EXERCISE PROMPT —
In the statistics thread below, how does the passage read from the words "Say X is numeric." through the words "ludicrous null hypothesis." once "hypothesis" is changed to "conjecture" throughout?

SOURCE PASSAGE —
Say X is numeric. Y is a factor. You're testing the hypothesis that the 
unweighted average of the effects of the levels of Y equals zero. This is a 
pretty ludicrous null hypothesis. 

> On Sep 20, 2016, at 12:27 PM, T. Florian Jaeger <timegu...@gmail.com> wrote:
> 
> Guys,
> 
> just a quick note, in case it's not apparent to everyone (I had emailed this 
> earlier to Rachel): what happens in Rachel's model is simply that R defaults 
> to simple effects coding when a 'main' effect is removed while the 
> interaction is still included (note that this, I think, overrides whatever 
> contrasts you have specified for the factor you remove). That's actually a 
> very useful default. To me, the thing that was puzzling at first is the same 
> thing that Roger commented on: it should be just the same when you remove a 
> two-way or a three-way factor. indeed, when i tried to replicate Rachel's 
> problem, I did/do get the same (simple effects reparameterization) regardless 
> of how many levels the factor that I remove has.
> 
> Florian
> 
>> On Tue, Sep 20, 2016 at 2:41 PM Wednesday Bushong 
>> <wednesday.bush...@gmail.com> wrote:
>> Let me also say something w.r.t. coding because I think you also expressed 
>> doubt about what kind of coding scheme to use.

RECORD LIST —

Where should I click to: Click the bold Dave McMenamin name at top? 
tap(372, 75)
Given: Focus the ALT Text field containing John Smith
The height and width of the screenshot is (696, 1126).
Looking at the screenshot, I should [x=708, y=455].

FINAL RESULT —
Say X is numeric. Y is a factor. You're testing the conjecture that the 
unweighted average of the effects of the levels of Y equals zero. This is a 
pretty ludicrous null conjecture.